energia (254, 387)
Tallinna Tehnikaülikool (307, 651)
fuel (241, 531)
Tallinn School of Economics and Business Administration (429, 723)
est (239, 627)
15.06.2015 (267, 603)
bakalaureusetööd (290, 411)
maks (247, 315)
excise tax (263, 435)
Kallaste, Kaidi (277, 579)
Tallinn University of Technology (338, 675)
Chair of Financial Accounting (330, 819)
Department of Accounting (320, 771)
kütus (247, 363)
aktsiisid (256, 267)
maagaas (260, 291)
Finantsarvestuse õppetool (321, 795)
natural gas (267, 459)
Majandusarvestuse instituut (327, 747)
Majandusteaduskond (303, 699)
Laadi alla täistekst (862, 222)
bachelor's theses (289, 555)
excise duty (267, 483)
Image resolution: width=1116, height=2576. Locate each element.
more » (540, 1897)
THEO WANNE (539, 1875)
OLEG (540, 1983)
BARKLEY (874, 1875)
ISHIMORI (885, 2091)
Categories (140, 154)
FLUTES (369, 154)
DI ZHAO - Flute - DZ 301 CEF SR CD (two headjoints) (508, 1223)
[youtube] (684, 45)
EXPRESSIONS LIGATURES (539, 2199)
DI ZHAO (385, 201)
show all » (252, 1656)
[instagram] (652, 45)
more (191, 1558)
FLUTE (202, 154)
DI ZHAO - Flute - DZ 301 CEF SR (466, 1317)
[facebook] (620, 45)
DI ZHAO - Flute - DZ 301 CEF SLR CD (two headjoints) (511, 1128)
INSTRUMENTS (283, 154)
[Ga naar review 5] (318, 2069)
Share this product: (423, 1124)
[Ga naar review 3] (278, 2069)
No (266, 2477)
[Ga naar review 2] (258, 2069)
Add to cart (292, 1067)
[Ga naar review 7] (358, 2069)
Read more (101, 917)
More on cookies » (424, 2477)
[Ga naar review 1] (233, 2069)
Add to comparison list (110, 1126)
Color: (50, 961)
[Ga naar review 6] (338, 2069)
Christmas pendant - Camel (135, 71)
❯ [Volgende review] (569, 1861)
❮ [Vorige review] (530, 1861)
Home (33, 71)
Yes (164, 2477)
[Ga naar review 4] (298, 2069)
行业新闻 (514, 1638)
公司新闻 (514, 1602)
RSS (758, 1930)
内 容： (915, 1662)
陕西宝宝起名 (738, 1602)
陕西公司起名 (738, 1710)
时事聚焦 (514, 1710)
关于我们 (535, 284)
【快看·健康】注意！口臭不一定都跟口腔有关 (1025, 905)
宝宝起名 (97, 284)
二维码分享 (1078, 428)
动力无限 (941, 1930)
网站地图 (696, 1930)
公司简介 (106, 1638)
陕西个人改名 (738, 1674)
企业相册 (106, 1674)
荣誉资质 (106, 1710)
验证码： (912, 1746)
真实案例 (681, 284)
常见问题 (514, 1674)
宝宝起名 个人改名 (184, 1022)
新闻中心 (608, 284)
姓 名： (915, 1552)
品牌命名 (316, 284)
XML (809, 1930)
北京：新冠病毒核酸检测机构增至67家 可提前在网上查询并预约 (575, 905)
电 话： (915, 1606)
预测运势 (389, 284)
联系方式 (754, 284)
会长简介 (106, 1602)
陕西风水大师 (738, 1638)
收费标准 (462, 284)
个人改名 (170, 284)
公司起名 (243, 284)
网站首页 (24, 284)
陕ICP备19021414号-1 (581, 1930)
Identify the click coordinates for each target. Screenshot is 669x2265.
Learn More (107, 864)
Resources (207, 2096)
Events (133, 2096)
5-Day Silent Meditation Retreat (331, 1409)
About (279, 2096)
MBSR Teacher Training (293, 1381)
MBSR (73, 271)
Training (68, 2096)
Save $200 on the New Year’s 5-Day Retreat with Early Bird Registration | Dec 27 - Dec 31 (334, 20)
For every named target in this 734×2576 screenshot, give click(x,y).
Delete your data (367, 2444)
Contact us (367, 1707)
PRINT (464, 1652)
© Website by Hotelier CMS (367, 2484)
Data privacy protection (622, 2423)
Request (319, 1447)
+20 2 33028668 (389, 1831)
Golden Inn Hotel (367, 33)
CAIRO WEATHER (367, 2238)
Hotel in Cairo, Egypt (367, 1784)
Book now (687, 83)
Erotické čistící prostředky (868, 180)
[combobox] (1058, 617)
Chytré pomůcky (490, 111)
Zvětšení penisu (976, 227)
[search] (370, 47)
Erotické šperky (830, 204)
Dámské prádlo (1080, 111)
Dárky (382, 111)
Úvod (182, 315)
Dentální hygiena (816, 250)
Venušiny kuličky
====
◆ WRITTEN EXERCISE: Update the material above by replacing every "Ga naar review" with "Go to review". Keep everything else the same.

◆ RESULT OF THIS TASK:
energia (254, 387)
Tallinna Tehnikaülikool (307, 651)
fuel (241, 531)
Tallinn School of Economics and Business Administration (429, 723)
est (239, 627)
15.06.2015 (267, 603)
bakalaureusetööd (290, 411)
maks (247, 315)
excise tax (263, 435)
Kallaste, Kaidi (277, 579)
Tallinn University of Technology (338, 675)
Chair of Financial Accounting (330, 819)
Department of Accounting (320, 771)
kütus (247, 363)
aktsiisid (256, 267)
maagaas (260, 291)
Finantsarvestuse õppetool (321, 795)
natural gas (267, 459)
Majandusarvestuse instituut (327, 747)
Majandusteaduskond (303, 699)
Laadi alla täistekst (862, 222)
bachelor's theses (289, 555)
excise duty (267, 483)
Image resolution: width=1116, height=2576. Locate each element.
more » (540, 1897)
THEO WANNE (539, 1875)
OLEG (540, 1983)
BARKLEY (874, 1875)
ISHIMORI (885, 2091)
Categories (140, 154)
FLUTES (369, 154)
DI ZHAO - Flute - DZ 301 CEF SR CD (two headjoints) (508, 1223)
[youtube] (684, 45)
EXPRESSIONS LIGATURES (539, 2199)
DI ZHAO (385, 201)
show all » (252, 1656)
[instagram] (652, 45)
more (191, 1558)
FLUTE (202, 154)
DI ZHAO - Flute - DZ 301 CEF SR (466, 1317)
[facebook] (620, 45)
DI ZHAO - Flute - DZ 301 CEF SLR CD (two headjoints) (511, 1128)
INSTRUMENTS (283, 154)
[Go to review 5] (318, 2069)
Share this product: (423, 1124)
[Go to review 3] (278, 2069)
No (266, 2477)
[Go to review 2] (258, 2069)
Add to cart (292, 1067)
[Go to review 7] (358, 2069)
Read more (101, 917)
More on cookies » (424, 2477)
[Go to review 1] (233, 2069)
Add to comparison list (110, 1126)
Color: (50, 961)
[Go to review 6] (338, 2069)
Christmas pendant - Camel (135, 71)
❯ [Volgende review] (569, 1861)
❮ [Vorige review] (530, 1861)
Home (33, 71)
Yes (164, 2477)
[Go to review 4] (298, 2069)
行业新闻 (514, 1638)
公司新闻 (514, 1602)
RSS (758, 1930)
内 容： (915, 1662)
陕西宝宝起名 (738, 1602)
陕西公司起名 (738, 1710)
时事聚焦 (514, 1710)
关于我们 (535, 284)
【快看·健康】注意！口臭不一定都跟口腔有关 (1025, 905)
宝宝起名 (97, 284)
二维码分享 (1078, 428)
动力无限 (941, 1930)
网站地图 (696, 1930)
公司简介 (106, 1638)
陕西个人改名 (738, 1674)
企业相册 (106, 1674)
荣誉资质 (106, 1710)
验证码： (912, 1746)
真实案例 (681, 284)
常见问题 (514, 1674)
宝宝起名 个人改名 (184, 1022)
新闻中心 (608, 284)
姓 名： (915, 1552)
品牌命名 (316, 284)
XML (809, 1930)
北京：新冠病毒核酸检测机构增至67家 可提前在网上查询并预约 (575, 905)
电 话： (915, 1606)
预测运势 (389, 284)
联系方式 (754, 284)
会长简介 (106, 1602)
陕西风水大师 (738, 1638)
收费标准 (462, 284)
个人改名 (170, 284)
公司起名 (243, 284)
网站首页 (24, 284)
陕ICP备19021414号-1 (581, 1930)
Identify the click coordinates for each target. Screenshot is 669x2265.
Learn More (107, 864)
Resources (207, 2096)
Events (133, 2096)
5-Day Silent Meditation Retreat (331, 1409)
About (279, 2096)
MBSR Teacher Training (293, 1381)
MBSR (73, 271)
Training (68, 2096)
Save $200 on the New Year’s 5-Day Retreat with Early Bird Registration | Dec 27 - Dec 31 (334, 20)
For every named target in this 734×2576 screenshot, give click(x,y).
Delete your data (367, 2444)
Contact us (367, 1707)
PRINT (464, 1652)
© Website by Hotelier CMS (367, 2484)
Data privacy protection (622, 2423)
Request (319, 1447)
+20 2 33028668 (389, 1831)
Golden Inn Hotel (367, 33)
CAIRO WEATHER (367, 2238)
Hotel in Cairo, Egypt (367, 1784)
Book now (687, 83)
Erotické čistící prostředky (868, 180)
[combobox] (1058, 617)
Chytré pomůcky (490, 111)
Zvětšení penisu (976, 227)
[search] (370, 47)
Erotické šperky (830, 204)
Dámské prádlo (1080, 111)
Dárky (382, 111)
Úvod (182, 315)
Dentální hygiena (816, 250)
Venušiny kuličky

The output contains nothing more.